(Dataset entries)
>>>>

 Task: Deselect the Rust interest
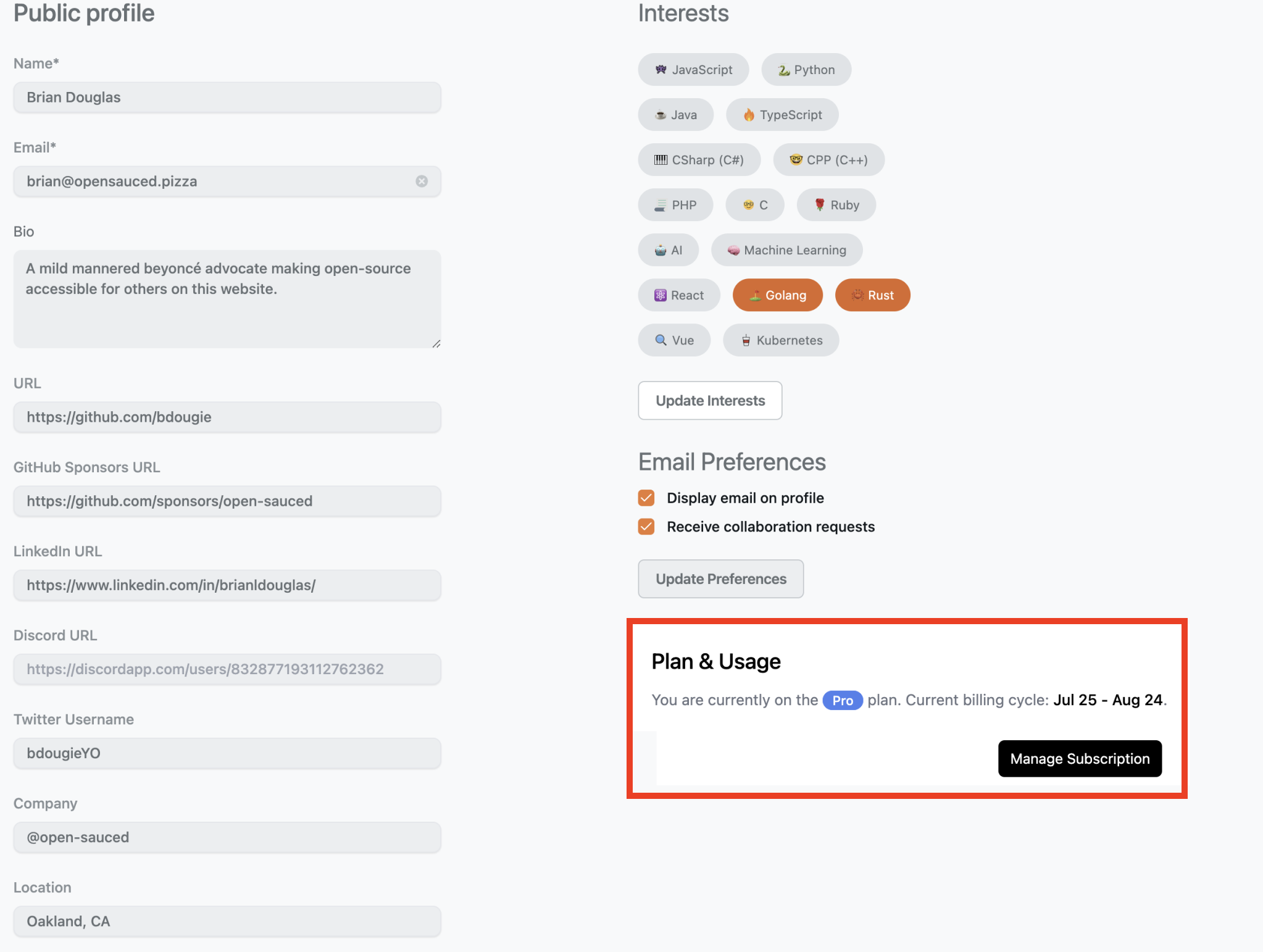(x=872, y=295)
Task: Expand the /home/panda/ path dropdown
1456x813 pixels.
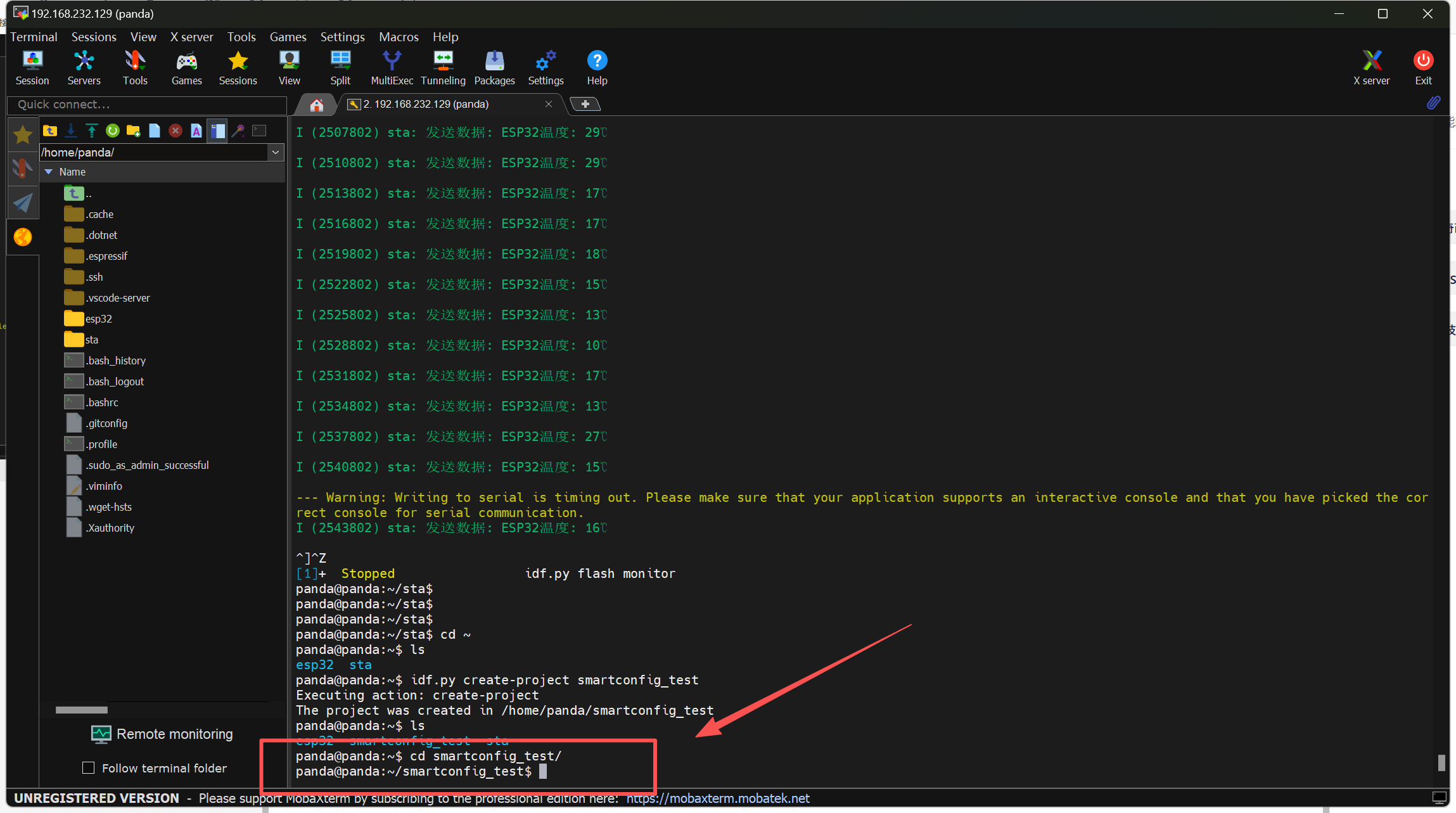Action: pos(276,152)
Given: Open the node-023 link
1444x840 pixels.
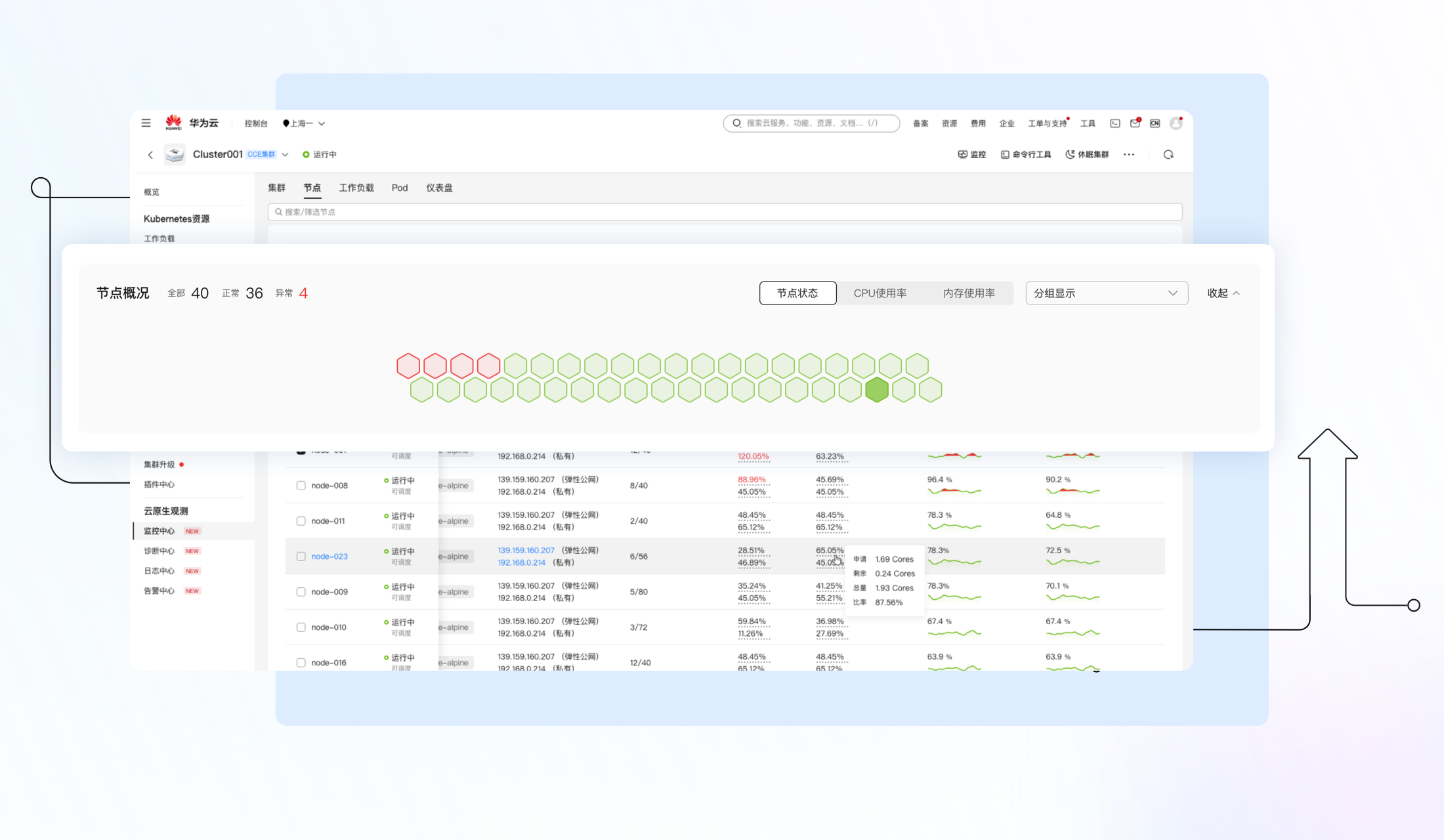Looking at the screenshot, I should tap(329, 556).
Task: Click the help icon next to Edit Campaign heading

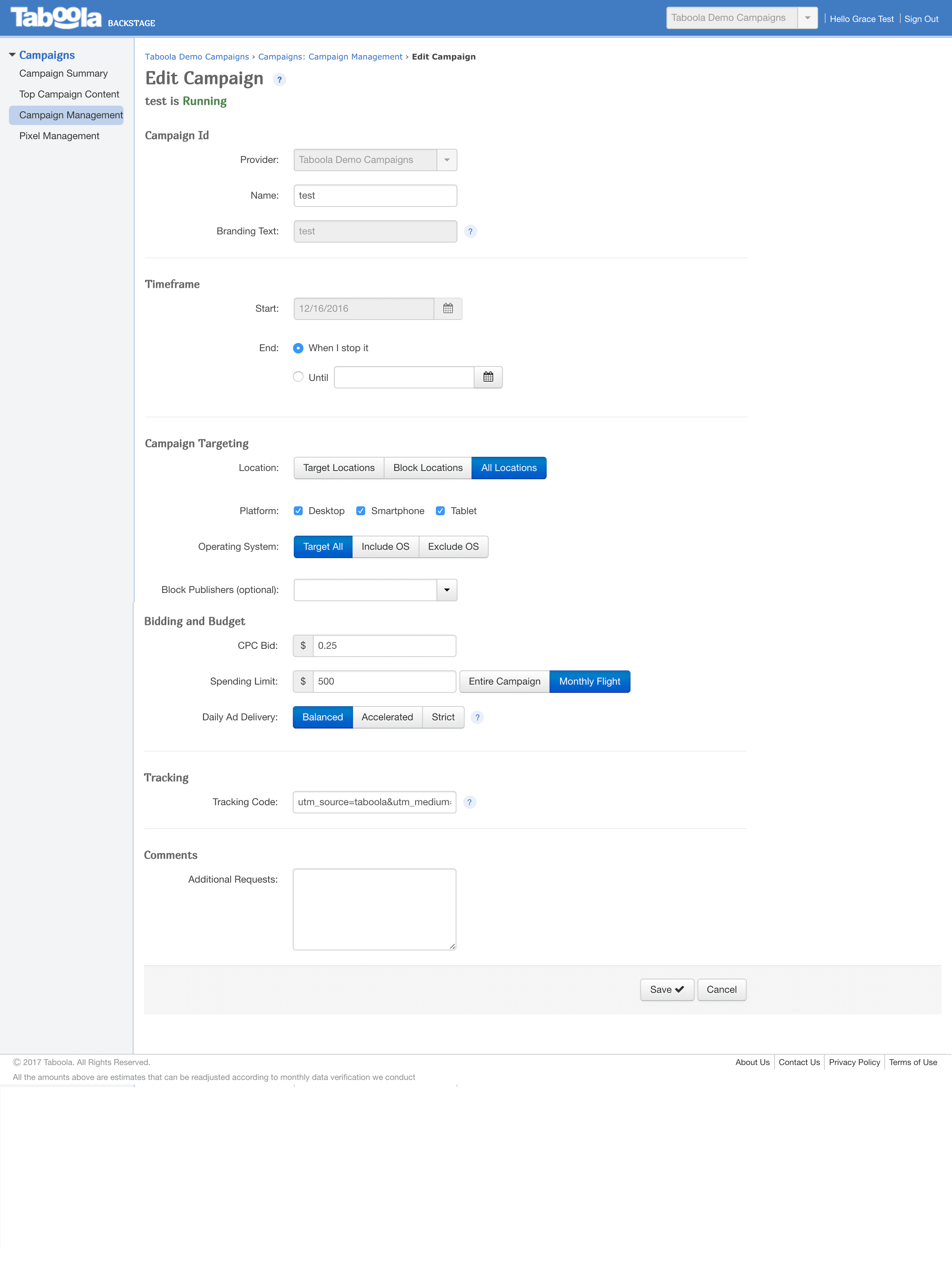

<<<<

Problem details -
Copy these entries precisely and drop any picture.

Task solution -
 Task: Deselect the Rust interest
(x=872, y=295)
Task: Expand the /home/panda/ path dropdown
1456x813 pixels.
Action: pos(276,152)
Given: Open the node-023 link
1444x840 pixels.
Looking at the screenshot, I should tap(329, 556).
Task: Click the help icon next to Edit Campaign heading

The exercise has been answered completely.